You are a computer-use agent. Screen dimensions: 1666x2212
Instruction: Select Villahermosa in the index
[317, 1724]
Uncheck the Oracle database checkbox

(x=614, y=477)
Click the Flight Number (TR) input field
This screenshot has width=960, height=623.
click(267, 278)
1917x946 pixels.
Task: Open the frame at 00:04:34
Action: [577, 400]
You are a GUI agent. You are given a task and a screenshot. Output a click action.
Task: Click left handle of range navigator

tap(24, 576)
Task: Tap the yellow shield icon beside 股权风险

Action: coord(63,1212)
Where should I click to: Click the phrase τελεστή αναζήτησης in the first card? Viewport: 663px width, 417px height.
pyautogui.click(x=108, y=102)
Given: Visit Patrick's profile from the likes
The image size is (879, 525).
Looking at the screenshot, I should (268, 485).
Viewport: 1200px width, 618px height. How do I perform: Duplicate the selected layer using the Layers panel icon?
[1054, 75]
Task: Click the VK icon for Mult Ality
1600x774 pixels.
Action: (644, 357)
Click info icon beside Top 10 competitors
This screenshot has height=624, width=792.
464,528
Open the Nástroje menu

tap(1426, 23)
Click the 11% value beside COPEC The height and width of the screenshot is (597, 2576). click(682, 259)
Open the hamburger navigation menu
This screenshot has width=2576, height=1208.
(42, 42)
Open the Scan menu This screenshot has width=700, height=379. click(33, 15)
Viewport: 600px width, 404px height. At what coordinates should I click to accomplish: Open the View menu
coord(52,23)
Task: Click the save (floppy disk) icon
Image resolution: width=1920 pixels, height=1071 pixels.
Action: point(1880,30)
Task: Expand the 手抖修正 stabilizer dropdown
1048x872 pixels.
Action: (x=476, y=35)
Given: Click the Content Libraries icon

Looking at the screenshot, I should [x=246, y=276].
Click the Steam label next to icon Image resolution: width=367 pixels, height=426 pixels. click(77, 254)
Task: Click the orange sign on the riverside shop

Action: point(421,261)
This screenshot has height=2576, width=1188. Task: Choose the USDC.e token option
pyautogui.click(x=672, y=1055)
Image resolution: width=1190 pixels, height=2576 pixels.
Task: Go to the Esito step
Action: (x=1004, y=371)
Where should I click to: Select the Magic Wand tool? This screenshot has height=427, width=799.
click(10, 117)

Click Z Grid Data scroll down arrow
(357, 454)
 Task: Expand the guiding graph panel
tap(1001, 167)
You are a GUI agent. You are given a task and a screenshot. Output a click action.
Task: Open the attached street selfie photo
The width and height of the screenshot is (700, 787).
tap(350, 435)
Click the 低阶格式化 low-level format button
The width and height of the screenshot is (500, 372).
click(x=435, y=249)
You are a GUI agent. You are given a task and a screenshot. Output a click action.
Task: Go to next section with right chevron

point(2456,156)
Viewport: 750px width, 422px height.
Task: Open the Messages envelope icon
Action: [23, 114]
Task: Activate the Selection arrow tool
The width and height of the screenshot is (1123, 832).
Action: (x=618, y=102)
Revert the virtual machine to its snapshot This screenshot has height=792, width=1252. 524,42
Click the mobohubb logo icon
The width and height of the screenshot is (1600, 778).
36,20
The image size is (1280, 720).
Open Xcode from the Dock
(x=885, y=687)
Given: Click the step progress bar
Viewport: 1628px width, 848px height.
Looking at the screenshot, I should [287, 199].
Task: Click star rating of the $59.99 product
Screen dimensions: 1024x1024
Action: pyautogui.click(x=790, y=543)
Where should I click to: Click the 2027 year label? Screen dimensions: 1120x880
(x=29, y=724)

== == ==

### EXERCISE OBJECTIVE
Copy out every one of the lines above with no changes.

### RESPONSE TO THE EXERCISE
You are a computer-use agent. Screen dimensions: 1666x2212
Instruction: Select Villahermosa in the index
[317, 1724]
Uncheck the Oracle database checkbox

(x=614, y=477)
Click the Flight Number (TR) input field
This screenshot has width=960, height=623.
click(267, 278)
1917x946 pixels.
Task: Open the frame at 00:04:34
Action: [577, 400]
You are a GUI agent. You are given a task and a screenshot. Output a click action.
Task: Click left handle of range navigator

tap(24, 576)
Task: Tap the yellow shield icon beside 股权风险

Action: coord(63,1212)
Where should I click to: Click the phrase τελεστή αναζήτησης in the first card? Viewport: 663px width, 417px height.
pyautogui.click(x=108, y=102)
Given: Visit Patrick's profile from the likes
The image size is (879, 525).
Looking at the screenshot, I should (268, 485).
Viewport: 1200px width, 618px height. How do I perform: Duplicate the selected layer using the Layers panel icon?
[1054, 75]
Task: Click the VK icon for Mult Ality
1600x774 pixels.
Action: (644, 357)
Click info icon beside Top 10 competitors
This screenshot has height=624, width=792.
464,528
Open the Nástroje menu

tap(1426, 23)
Click the 11% value beside COPEC The height and width of the screenshot is (597, 2576). click(682, 259)
Open the hamburger navigation menu
This screenshot has width=2576, height=1208.
(42, 42)
Open the Scan menu This screenshot has width=700, height=379. click(33, 15)
Viewport: 600px width, 404px height. At what coordinates should I click to accomplish: Open the View menu
coord(52,23)
Task: Click the save (floppy disk) icon
Image resolution: width=1920 pixels, height=1071 pixels.
Action: point(1880,30)
Task: Expand the 手抖修正 stabilizer dropdown
1048x872 pixels.
Action: (x=476, y=35)
Given: Click the Content Libraries icon

Looking at the screenshot, I should [x=246, y=276].
Click the Steam label next to icon Image resolution: width=367 pixels, height=426 pixels. click(77, 254)
Task: Click the orange sign on the riverside shop

Action: point(421,261)
This screenshot has height=2576, width=1188. Task: Choose the USDC.e token option
pyautogui.click(x=672, y=1055)
Image resolution: width=1190 pixels, height=2576 pixels.
Task: Go to the Esito step
Action: (x=1004, y=371)
Where should I click to: Select the Magic Wand tool? This screenshot has height=427, width=799.
click(10, 117)

Click Z Grid Data scroll down arrow
(357, 454)
 Task: Expand the guiding graph panel
tap(1001, 167)
You are a GUI agent. You are given a task and a screenshot. Output a click action.
Task: Open the attached street selfie photo
The width and height of the screenshot is (700, 787).
tap(350, 435)
Click the 低阶格式化 low-level format button
The width and height of the screenshot is (500, 372).
click(x=435, y=249)
You are a GUI agent. You are given a task and a screenshot. Output a click action.
Task: Go to next section with right chevron

point(2456,156)
Viewport: 750px width, 422px height.
Task: Open the Messages envelope icon
Action: [23, 114]
Task: Activate the Selection arrow tool
The width and height of the screenshot is (1123, 832).
Action: (x=618, y=102)
Revert the virtual machine to its snapshot This screenshot has height=792, width=1252. 524,42
Click the mobohubb logo icon
The width and height of the screenshot is (1600, 778).
36,20
The image size is (1280, 720).
Open Xcode from the Dock
(x=885, y=687)
Given: Click the step progress bar
Viewport: 1628px width, 848px height.
Looking at the screenshot, I should [287, 199].
Task: Click star rating of the $59.99 product
Screen dimensions: 1024x1024
Action: pyautogui.click(x=790, y=543)
Where should I click to: Click the 2027 year label? Screen dimensions: 1120x880
(x=29, y=724)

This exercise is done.